Overall the practice is now rated as ‘Good’.

From the inspection on 7 October 2015, the practice was told they must:

  • Strengthen recruitment procedures to ensure persons employed met the conditions specified in Schedule 3 for the purposes of carrying out the regulated activities. Specifically this was because appropriate pre-employment checks such as the Disclosure and Barring checks (DBS) had not been made on some clinical staff that required this check.

We also told the practice that they should make improvements to the follows areas:

  • To the way they advertised how patients could complain, the availability of translation services and the support available for people who cared (carers) for others.
  • To the way they appraised staff. This was because at the time of the inspection the practice had just established the management structure and not all staff had been appraised.
  • To the fire risk assessment and action plans so a map of the practice was available to identify potential exit routes in the event of a fire.

Our key findings were as follows:

  • We found that on 27 March 2017 the practice had made the necessary changes to their recruitment procedures and was now compliant with the requirements of Schedule 3 of Regulation 19 Health and Social Care Act (Regulated Activities) Regulations 2014, Fit and proper persons employed.
  • During this inspection the practice confirmed that wall posters together with a moving ticker tape display on the patient information screen in the waiting area now gave the required information about how patients could complain, the availability of translation services and the support available for people who cared (carers) for others.
  • During this inspection the practice confirmed that their appraisal process was now fully established and all staff has had an appraisal in the past 12 months.
  • During this inspection the practice confirmed that they had a practice map available and accessible, this included exit routes clearly highlighted and held in the fire safety folder.

Professor Steve Field (CBE FRCP FFPH FRCGP) 

Chief Inspector of General Practice

Inspection carried out on 7 October 2015

During a routine inspection

Letter from the Chief Inspector of General Practice

We carried out an announced comprehensive inspection at The Mounts Medical Centre on 7 October 2015. Overall the practice is rated as good.

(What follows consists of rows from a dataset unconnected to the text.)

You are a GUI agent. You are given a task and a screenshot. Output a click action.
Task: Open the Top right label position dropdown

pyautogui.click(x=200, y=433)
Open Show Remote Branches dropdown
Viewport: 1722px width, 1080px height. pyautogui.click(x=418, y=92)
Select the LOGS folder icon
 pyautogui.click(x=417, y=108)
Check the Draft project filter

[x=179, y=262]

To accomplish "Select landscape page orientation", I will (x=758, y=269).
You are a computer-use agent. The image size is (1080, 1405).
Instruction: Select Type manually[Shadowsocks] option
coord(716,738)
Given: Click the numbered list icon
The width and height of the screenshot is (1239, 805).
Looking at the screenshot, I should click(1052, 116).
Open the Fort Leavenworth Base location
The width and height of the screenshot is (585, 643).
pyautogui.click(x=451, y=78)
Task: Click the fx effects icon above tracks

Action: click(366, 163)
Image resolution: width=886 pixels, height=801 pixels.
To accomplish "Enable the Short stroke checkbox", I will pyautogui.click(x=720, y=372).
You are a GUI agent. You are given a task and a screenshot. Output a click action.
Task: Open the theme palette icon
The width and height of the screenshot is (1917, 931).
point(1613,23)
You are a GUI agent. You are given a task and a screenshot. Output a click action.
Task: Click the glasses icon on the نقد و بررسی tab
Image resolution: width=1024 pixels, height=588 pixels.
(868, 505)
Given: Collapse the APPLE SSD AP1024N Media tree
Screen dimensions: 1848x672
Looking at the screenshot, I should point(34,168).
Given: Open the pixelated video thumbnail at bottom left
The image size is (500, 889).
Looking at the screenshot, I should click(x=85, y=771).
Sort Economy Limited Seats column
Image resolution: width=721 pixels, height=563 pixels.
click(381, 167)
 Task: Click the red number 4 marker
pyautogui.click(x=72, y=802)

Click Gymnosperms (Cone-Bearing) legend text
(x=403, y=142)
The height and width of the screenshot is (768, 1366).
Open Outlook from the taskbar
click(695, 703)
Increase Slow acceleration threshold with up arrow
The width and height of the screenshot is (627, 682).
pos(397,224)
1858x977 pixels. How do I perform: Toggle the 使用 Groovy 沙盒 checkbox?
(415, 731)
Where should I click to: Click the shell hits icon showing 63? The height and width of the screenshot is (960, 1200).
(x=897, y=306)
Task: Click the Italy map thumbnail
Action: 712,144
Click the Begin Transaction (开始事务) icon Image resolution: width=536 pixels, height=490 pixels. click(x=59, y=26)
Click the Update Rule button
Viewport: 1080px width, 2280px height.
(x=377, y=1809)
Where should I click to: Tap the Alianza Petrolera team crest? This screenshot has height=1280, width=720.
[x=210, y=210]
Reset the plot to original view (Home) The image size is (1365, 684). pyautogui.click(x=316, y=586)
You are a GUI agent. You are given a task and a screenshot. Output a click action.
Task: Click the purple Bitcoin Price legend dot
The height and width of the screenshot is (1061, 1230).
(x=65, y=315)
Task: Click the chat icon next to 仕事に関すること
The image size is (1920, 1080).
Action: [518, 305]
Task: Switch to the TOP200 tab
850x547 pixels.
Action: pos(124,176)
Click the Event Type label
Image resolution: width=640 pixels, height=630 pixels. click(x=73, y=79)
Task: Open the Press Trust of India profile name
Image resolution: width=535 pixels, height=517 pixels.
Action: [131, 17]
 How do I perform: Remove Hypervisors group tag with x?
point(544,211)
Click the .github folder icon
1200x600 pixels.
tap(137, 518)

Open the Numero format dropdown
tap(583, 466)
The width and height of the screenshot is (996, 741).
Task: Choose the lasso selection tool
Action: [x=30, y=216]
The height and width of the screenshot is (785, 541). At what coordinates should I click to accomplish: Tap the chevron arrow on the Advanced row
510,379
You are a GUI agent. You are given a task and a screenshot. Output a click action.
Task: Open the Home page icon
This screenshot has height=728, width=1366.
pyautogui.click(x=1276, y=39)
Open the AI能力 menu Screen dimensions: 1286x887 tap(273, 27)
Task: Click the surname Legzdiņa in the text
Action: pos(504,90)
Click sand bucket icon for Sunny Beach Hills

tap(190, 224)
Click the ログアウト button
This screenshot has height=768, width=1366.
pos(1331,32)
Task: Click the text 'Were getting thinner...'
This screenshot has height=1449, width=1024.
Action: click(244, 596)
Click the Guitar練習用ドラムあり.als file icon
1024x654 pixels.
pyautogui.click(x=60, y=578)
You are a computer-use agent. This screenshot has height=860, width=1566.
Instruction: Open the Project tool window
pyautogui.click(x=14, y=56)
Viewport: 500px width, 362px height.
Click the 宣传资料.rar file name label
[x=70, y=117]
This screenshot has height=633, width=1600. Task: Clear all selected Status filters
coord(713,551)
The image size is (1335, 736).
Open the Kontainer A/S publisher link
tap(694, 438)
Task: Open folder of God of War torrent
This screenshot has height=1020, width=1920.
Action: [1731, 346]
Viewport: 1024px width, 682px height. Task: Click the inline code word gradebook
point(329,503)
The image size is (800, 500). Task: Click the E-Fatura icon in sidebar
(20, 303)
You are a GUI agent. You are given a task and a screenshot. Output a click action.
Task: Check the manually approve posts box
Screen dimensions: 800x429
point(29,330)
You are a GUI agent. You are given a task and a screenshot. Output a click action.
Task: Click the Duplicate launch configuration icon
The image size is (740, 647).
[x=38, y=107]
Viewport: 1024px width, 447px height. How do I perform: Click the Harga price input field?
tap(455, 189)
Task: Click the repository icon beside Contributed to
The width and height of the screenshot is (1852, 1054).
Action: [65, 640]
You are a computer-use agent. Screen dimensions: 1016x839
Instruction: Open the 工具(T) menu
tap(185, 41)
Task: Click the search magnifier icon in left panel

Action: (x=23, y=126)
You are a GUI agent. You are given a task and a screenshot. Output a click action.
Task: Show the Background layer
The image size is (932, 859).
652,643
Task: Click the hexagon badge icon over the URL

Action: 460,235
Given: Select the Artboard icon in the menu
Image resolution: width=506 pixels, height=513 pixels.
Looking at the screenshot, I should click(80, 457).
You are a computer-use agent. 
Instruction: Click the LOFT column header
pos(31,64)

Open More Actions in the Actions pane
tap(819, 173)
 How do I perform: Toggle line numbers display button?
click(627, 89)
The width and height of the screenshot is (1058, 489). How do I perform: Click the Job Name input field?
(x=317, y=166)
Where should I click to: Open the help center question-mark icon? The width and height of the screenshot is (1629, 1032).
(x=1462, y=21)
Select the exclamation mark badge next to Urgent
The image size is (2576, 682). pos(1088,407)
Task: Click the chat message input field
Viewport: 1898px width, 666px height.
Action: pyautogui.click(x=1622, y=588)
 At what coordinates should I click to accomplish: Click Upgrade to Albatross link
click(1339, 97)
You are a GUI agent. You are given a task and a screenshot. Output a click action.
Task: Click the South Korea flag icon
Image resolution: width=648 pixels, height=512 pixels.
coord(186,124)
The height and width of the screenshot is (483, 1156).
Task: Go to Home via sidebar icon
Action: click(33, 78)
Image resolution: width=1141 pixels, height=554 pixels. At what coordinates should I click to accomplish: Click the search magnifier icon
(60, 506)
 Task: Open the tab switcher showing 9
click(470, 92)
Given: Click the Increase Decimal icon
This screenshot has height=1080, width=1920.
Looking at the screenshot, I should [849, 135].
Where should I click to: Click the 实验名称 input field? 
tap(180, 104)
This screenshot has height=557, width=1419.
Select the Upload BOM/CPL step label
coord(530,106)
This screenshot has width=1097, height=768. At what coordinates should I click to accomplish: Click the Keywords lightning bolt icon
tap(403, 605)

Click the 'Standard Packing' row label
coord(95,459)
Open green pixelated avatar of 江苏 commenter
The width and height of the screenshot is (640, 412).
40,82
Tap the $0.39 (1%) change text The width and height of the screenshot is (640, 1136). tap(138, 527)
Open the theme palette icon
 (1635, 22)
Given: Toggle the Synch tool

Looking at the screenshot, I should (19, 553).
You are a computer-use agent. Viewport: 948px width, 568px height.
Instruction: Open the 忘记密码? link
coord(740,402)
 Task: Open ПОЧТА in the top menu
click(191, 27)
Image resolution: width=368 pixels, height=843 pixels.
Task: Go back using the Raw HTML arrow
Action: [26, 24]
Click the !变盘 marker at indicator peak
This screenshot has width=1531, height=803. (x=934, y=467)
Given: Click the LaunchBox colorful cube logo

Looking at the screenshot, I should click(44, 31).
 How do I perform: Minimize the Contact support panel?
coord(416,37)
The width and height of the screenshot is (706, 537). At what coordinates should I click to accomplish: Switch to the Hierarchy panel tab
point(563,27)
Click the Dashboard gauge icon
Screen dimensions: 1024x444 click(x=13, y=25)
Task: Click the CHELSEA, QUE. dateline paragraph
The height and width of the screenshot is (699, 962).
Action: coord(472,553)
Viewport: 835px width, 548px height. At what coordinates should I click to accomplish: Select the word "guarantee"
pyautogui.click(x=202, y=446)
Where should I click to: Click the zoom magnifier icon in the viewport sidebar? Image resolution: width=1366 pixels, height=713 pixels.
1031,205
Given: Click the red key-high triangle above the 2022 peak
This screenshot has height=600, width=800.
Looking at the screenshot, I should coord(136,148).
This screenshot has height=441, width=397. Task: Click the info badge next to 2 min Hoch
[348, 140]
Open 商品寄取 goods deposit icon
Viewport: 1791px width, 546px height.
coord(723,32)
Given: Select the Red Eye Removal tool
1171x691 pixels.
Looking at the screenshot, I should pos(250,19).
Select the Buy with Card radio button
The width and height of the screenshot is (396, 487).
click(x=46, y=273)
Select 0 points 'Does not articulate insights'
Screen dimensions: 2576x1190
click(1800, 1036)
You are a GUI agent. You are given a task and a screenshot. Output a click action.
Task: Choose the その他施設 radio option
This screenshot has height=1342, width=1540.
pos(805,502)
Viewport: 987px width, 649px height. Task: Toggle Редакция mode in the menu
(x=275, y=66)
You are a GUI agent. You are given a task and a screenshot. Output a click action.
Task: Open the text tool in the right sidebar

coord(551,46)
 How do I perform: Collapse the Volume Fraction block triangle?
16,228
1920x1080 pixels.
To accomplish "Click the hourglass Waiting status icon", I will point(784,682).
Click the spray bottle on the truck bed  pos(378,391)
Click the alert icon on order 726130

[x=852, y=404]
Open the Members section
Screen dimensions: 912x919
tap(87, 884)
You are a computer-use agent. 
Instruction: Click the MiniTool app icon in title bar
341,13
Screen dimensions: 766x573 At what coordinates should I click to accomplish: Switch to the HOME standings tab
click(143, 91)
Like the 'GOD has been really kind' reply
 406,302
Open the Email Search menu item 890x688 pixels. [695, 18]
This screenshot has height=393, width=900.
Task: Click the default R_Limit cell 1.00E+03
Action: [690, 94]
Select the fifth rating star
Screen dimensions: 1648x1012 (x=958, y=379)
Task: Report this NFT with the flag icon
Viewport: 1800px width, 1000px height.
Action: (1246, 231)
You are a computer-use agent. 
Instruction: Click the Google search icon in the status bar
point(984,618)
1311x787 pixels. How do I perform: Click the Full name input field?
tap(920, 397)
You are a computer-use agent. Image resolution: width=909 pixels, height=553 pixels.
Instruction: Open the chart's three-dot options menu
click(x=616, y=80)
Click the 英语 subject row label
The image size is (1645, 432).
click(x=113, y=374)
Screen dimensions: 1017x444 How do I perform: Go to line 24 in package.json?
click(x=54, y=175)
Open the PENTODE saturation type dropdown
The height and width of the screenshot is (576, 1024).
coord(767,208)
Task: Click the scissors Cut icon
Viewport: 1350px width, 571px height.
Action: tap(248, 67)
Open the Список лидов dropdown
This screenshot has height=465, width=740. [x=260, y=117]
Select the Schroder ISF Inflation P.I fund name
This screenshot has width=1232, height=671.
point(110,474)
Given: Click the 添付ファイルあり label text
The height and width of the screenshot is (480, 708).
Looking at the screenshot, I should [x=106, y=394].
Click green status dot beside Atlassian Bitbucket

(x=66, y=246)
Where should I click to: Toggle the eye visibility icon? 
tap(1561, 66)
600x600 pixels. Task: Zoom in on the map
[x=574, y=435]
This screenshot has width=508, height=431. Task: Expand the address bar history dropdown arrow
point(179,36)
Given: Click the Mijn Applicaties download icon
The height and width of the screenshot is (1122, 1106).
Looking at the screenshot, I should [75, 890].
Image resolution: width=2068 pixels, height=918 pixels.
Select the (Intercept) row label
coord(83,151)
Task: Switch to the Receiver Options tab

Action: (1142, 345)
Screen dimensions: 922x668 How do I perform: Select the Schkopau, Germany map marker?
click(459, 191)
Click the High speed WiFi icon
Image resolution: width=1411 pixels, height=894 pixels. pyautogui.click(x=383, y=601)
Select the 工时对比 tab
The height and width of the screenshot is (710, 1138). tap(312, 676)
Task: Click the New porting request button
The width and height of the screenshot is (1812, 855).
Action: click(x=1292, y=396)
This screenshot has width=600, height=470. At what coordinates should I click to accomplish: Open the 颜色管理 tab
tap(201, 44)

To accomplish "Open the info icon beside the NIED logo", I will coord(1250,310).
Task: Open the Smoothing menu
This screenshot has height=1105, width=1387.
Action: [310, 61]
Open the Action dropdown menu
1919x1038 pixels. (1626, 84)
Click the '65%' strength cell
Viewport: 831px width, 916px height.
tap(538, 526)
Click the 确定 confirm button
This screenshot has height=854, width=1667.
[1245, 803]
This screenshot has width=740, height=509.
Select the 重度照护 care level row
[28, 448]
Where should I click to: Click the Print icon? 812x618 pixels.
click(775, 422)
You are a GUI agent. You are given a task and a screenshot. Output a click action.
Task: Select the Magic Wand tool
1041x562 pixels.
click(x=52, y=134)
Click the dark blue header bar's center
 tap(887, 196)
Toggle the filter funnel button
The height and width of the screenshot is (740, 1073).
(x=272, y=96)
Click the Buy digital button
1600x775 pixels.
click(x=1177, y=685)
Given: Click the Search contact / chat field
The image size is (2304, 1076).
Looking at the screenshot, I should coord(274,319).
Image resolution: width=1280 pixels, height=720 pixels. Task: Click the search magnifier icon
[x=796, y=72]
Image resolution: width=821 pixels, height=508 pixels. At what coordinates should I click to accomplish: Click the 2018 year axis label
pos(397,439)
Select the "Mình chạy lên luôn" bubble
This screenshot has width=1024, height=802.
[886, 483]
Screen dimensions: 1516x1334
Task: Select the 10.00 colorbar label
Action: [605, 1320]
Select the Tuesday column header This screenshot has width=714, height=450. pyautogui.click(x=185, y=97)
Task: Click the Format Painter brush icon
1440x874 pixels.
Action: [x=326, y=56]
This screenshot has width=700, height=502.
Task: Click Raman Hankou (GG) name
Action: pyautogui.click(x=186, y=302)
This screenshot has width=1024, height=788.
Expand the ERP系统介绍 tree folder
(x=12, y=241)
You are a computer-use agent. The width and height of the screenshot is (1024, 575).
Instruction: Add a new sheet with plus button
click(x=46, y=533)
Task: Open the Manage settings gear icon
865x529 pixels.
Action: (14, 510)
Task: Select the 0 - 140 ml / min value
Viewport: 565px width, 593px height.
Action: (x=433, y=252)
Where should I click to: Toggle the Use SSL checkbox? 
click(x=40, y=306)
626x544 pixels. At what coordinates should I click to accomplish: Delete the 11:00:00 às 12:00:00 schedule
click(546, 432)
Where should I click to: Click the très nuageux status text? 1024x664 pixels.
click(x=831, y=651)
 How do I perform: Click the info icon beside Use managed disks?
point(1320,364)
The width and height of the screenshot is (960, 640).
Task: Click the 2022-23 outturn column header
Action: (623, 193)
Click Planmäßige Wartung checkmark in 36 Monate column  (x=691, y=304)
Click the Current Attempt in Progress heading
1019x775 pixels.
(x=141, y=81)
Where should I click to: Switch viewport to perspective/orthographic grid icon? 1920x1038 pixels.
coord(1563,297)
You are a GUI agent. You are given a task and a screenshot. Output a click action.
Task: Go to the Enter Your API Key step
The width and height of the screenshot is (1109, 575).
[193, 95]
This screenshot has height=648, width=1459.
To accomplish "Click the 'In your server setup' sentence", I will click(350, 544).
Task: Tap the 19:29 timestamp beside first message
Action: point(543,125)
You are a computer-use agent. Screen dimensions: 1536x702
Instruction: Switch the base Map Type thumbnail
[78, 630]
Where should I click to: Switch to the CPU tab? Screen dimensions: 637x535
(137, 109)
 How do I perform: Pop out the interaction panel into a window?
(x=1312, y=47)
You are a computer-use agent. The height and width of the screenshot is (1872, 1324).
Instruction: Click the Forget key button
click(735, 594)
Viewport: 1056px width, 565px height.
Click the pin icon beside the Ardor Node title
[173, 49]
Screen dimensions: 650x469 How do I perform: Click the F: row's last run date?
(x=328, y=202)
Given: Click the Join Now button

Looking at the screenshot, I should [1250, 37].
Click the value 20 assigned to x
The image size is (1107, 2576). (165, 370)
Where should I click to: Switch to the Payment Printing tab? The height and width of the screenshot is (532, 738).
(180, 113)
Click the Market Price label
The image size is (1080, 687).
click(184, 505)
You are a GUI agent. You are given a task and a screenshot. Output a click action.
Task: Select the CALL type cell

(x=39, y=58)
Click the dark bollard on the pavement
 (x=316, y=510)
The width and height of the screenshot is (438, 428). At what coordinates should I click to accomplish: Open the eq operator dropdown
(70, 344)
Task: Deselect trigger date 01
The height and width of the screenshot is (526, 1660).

Our key findings across all the areas we inspected were as follows:

  • There was an open and transparent approach to safety and an effective system in place for reporting and recording significant events.
  • Risks to patients were assessed and well managed with the exception of recruitment where we found appropriate checks had not been carried out.
  • Staff assessed patients’ needs and delivered care in line with current evidence based guidance. Staff had the skills, knowledge and experience to deliver effective care and treatment.
  • Patients said they were treated with compassion, dignity and respect and they were involved in their care and decisions about their treatment.
  • Patients said they found it easy to make an appointment and that there was continuity of care, with urgent appointments available the same day.
  • The practice had good facilities and was well equipped to treat patients and meet their needs.
  • There was a clear leadership structure and staff felt supported by management. The practice proactively sought feedback from staff and patients, which it acted on.

However, there were areas where the provider needed to make some improvements. Importantly the provider must:

  • Ensure robust recruitment procedures are established and followed prior to employment of staff.

In addition, the provider should:

  • Ensure information regarding the complaints procedure, translation services and carers is readily available.

  • Ensure that staff appraisals are completed for all staff.

  • Ensure that all actions are completed related to the fire risk assessment.

  • Ensure the arrangements for business continuity in the event of a major event are updated.